Is Loan Consolidation a Good Idea?
Debt consolidation can help ease the burden of mounting loan repayments and interest rates that seem to be going up and up, but it’s not a “get out of jail free” card. It involves turning over your entire financial history to a debt consolidation agency (or the Department of Education, if you are consolidating only your federal loans). Consolidating your debt means that you will be able to pay lower interest rates on the loan, at the cost of adding years to your loan’s life span. Some of the federal consolidation options offered by the government can last for up to 25 years.
One advantage to consolidating your federal student loan is that even if the lifetime of the loan is extended far into the future, the interest on the consolidated loan becomes fixed. The Harvard University Gazette reports that students who consolidate after they have graduated (consolidation is not open to applicants who are still matriculated) can save on student loan repayments while enjoying a fixed rate on the consolidated loan.
There are restrictions and drawbacks to consolidating your student loans. Some of them, like the Federal Perkins Loan, will not be forgiven if you add it to your consolidation pile. Up to 100 percent of your Perkins loan would be forgiven if you were to meet certain forgiveness criteria, such as:
- Entering a law enforcement field
- Entering the nursing profession
- Joining the U.S. Army
- Joining the Peace Corps
- Become totally disabled
- Declaring bankruptcy
If, however, you consolidated your Perkins Loan, you would not be eligible to have it forgiven, even if you met one or more of the above conditions. Furthermore, the Department of Education warns that borrower benefits for certain loans may be withdrawn if the loans are consolidated, especially with other federal loans. For example, while Perkins, Stafford, and Grad PLUS loans can be consolidated with the Parent PLUS loan, doing so eliminates some of the repayment options offered by simply combining just the Perkins, Stafford, and Grad PLUS loans.
Consolidating Private and Federal Loans
Private lenders (such as banks or credit unions) back private loans, and they can set their own rates and terms of refinancing, payment, and interest. Federal loans, on the other hand, are backed by the federal government, and they have fixed and vetted rates and terms. Private lenders will accept consolidations with federal loans because you will be paying them to consolidate all your loans together. However, while this is possible (and legal), it is not a good idea. Speaking to US News & World Report, the director of Student Loan Borrower Assistance at the National Consumer Law Center warns that mixing and matching different loans from different providers – each with their own interest rates, payment amounts, principals, and term rates – could make you pay a greater amount on your monthly interest, and for a longer period of time.
In the same US News & World Report article, the director of Compliance for American Student Assistance puts it more simply: “Don’t ever consolidate private loans with federal loans. Never.”

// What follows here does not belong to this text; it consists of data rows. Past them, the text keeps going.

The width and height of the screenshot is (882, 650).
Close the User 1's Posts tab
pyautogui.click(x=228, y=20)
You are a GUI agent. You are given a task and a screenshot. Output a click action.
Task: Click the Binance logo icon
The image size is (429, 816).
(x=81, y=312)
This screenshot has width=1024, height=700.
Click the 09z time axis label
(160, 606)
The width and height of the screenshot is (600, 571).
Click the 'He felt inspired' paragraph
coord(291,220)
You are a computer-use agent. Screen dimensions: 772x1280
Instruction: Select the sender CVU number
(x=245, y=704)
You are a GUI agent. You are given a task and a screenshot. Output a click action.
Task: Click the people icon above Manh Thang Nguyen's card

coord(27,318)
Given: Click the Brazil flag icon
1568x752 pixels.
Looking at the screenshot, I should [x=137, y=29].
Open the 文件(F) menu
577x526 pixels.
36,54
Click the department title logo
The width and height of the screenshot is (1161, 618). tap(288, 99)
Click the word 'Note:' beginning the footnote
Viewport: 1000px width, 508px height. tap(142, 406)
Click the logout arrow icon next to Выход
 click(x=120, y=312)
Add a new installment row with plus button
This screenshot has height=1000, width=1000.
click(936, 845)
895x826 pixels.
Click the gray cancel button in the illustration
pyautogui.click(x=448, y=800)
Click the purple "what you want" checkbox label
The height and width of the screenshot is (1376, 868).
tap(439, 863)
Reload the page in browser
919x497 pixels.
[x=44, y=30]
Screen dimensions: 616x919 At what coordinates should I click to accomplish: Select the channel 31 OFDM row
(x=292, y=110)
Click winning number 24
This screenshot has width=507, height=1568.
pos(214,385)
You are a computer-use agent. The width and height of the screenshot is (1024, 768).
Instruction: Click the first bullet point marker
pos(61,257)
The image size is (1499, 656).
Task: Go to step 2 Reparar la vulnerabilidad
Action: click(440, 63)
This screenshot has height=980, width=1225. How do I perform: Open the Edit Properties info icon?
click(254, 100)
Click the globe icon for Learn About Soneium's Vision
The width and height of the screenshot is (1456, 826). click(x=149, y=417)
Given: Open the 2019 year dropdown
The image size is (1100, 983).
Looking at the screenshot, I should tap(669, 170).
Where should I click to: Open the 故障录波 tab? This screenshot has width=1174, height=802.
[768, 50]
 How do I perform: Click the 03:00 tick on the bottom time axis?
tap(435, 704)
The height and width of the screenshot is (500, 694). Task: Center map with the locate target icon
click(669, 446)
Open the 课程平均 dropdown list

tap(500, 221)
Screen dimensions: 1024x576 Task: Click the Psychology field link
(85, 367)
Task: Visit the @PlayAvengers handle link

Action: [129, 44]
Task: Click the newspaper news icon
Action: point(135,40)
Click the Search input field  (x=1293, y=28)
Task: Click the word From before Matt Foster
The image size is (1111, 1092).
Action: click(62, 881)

Loan Consolidation and Your Credit Score
It is also important to take your credit score into account when thinking about consolidating your student loan. Refinancing your loans into one consolidated loan creates a brand new loan, which always results in your credit score taking a hit (albeit a short-term one).
However, reducing the number of loans you have will improve your standing in the eyes of credit agencies. While the amount of your debt will not change, you will have fewer lines of credit, thus placing less strain on your credit score. That said, unwise spending habits can still pose a threat to your credit.
Also, successful repayment of a consolidated student loan will reflect positively on your credit score. This is certainly preferable to struggling to pay multiple loans, and your credit score being driven down as a result.
How Would I Consolidate My Federal Student Loans?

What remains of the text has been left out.